FRESNO, Calif. (KFSN) -- When it comes to gardening, not everyone has a yard to grow fruits and vegetables.
"I live in a low-income apartment, we don't have any space to grow," says Lue Lee. "This is our only chance to grow."
Lee tends to his veggies at the Al Radka Community Garden in Fresno a few times a week.
He says Hmong families depended on farming for survival in Laos and Thailand.
"It's pretty much you farm or you don't get food," he said. "You starve."
But here, he grows his own vegetables to avoid harmful pesticides, save money and have fresh and healthy food.
"Right now, everything is so high," he said. "Before, it was like $1 a bundle. Maybe now, it's like $3 or $4 a bundle."
Around the corner from Lee, Steiner Cha and his mother pay the city $35 a year to use the community garden to grow Asian herbs not easily found at grocery stores.
"She'll come and pick vegetables that she needs so that she doesn't have to go to the store to buy them because sometimes, vegetables get expensive," Cha said.
For people who do live near a grocery store, a UC Merced study finds they can't afford it.

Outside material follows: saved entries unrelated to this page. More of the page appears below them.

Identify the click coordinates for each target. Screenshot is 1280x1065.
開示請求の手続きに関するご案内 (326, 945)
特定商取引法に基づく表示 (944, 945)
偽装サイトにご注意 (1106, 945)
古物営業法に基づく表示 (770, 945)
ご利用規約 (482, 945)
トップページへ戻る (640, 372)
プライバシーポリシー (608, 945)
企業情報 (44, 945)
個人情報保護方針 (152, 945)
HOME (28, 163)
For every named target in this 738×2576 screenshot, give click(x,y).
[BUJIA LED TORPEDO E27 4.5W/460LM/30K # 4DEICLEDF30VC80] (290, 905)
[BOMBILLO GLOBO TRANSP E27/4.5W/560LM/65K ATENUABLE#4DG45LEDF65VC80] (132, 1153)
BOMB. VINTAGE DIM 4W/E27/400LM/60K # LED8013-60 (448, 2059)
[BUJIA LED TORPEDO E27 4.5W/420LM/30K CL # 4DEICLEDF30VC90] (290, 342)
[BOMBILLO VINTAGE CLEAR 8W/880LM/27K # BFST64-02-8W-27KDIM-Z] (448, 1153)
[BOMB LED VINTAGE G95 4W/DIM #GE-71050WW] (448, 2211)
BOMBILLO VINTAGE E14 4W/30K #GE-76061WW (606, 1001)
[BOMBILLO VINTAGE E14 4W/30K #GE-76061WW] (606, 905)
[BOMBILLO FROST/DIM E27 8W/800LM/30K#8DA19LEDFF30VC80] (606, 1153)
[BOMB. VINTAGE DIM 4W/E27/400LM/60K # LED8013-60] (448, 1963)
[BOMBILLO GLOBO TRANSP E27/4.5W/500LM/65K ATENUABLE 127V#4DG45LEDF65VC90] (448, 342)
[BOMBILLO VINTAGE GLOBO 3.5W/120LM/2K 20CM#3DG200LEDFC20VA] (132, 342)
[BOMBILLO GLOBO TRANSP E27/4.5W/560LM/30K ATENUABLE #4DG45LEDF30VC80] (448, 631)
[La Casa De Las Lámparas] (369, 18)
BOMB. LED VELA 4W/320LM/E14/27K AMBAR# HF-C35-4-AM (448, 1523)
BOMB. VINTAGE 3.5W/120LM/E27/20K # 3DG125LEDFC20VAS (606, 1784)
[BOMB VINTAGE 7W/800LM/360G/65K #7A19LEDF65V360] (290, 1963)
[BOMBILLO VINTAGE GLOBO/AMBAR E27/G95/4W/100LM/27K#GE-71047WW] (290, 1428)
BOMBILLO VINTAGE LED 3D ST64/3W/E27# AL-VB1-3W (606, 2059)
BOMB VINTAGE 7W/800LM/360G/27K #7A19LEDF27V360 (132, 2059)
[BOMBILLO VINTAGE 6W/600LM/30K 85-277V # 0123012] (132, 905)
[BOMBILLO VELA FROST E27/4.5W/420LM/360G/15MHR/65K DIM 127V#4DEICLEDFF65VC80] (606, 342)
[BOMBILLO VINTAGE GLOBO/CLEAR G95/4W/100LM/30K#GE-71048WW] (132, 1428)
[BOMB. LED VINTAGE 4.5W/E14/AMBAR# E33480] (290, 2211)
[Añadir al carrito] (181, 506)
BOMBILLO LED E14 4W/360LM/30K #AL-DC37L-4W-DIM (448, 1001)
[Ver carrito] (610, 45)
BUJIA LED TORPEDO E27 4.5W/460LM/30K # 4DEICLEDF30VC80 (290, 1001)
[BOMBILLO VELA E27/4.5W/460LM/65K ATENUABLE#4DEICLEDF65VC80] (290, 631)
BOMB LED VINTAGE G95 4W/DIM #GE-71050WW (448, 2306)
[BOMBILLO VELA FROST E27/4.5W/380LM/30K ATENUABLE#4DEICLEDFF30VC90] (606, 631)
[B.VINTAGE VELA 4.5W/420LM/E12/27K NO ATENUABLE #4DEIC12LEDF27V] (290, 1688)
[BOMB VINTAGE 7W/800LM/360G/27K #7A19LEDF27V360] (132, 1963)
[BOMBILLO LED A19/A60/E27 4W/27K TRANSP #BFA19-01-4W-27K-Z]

"Hunger is a hidden epidemic right here in Central California," says Central California Food Bank Co-CEO Kym Dildine. "One in four adults and one in three kids don't know where the next meal is coming from."
Another complication: the cost of food, in general, is up 4.6 percent from a year ago.
That means this year's Thanksgiving dinner could be the most expensive in the history of the holiday.
Several factors are to blame: supply chain problems, labor shortages, bad weather and inflation.